Forced Alignment¶
This tutorial covers the usage of abkhazia to do phone-level forced alignment on your own corpus of annotated audio files.
Prerequisites¶
Here’s what you need to have before being able to follow this tutorial:
A set of audio files encoded in 16000kz WAV 16bit PCM on which to run the alignment
On these audio files, a set of segments corresponding to utterances. For each utterance, you’ll need to have a phonemic transcription (an easy way to get these is by using Phonemizer )
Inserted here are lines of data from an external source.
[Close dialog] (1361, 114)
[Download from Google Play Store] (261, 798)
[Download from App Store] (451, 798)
It’s also recommended (yet optional) to have some kind of reference file where you can identify the speaker of each of your phonemized utterance.
Corpus format¶
- The corpus format is the same as the one specified in abkhazia_format, two
corpus files having a bit more specific format, namely
text.txt
andlexicon.txt
. Here,text.txt
is composed of your phonemic transcription of each utterance:<utterance-id> <pho1> <pho2> ... <phoN>
and lexicon.txt
is just a “phony” file containg phonemes mapped to themselves:
<pho1> <pho1>
<pho2> <pho2>
<pho3> <pho3>
...
Doing the Forced Alignment¶
Once you’ve gathered all the required files (cited above) in a corpus/
folder (the name is
obviously arbitrary), you’ll want to validate the corpus to check that it is conform to Kaldi’s
input format. Abkhazia luckily does that for us:
abhkazia validate corpus/
Then, we’ll compute the language model (actually here a phonetic model) for your dataset.
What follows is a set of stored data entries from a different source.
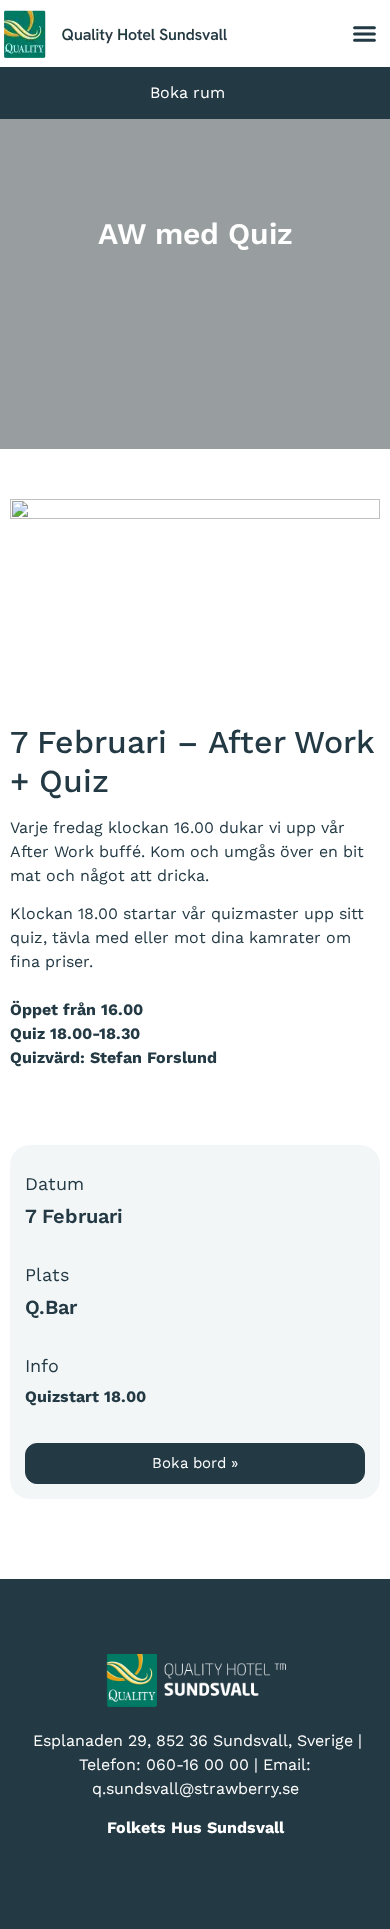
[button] (364, 34)
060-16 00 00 (197, 1764)
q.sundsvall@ (143, 1788)
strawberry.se (246, 1788)
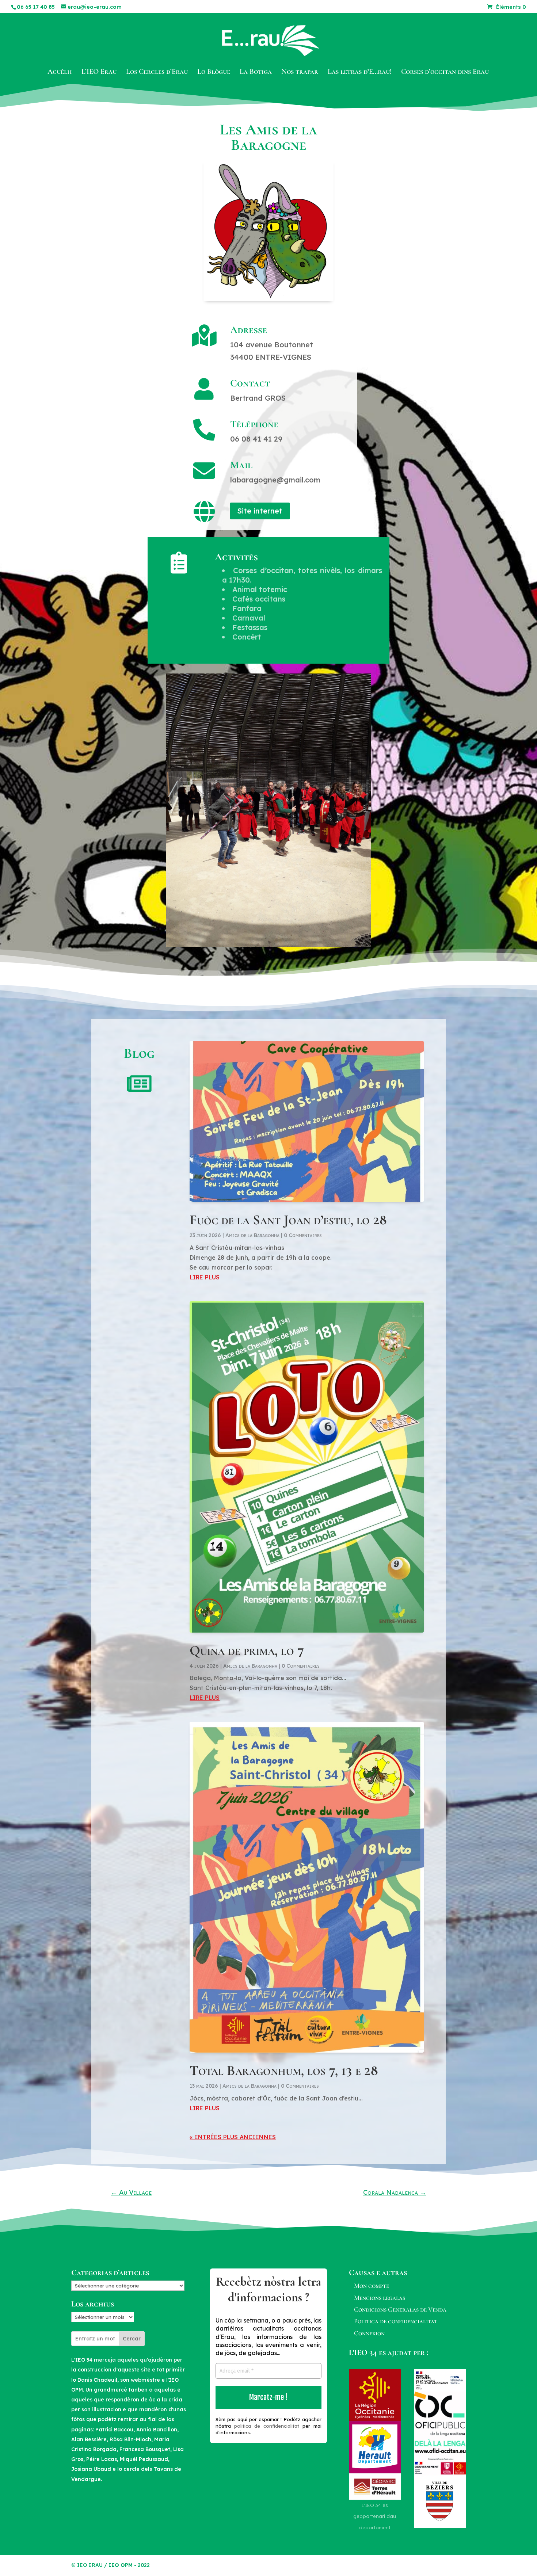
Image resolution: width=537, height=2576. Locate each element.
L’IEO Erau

Note that even though we set the model-level (option -l
) to “word”, here it’s
still working find since all words are phonemes:
abkhazia language corpus/ -l word -n 3 -v
We’ll now extract the MFCC features from the wav files:
abkhazia features mfcc corpus/ --cmvn
Then, using the langage model and the extracted MFCC’s, compute a triphone HMM-GMM acoustic model:
abkhazia acoustic monophone -v corpus/ --force --recipe
abkhazia acoustic triphone -v corpus/
If you specified the speaker for each utterance, you can adapt your model per speaker:
abkhazia acoustic triphone-sa -v corpus/
And the, at last, we can compute the forced phonetic aligments:
abkhazia align corpus -a corpus/triphone-sa # if you computed the speaker-adapted triphones
abkhazia align corpus -a corpus/triphone # if you didn't
If everything went right, you should be able to find your alignment in
corpus/align/alignments.txt
. The file will have the following row structure:
<utt_id> <pho_start> <pho_end> <pho_name> <pho_symbol>
...
Note that the phoneme’s start and end time markers (in seconds) are relative to the utterance in which they were contained, not to the entire audio file.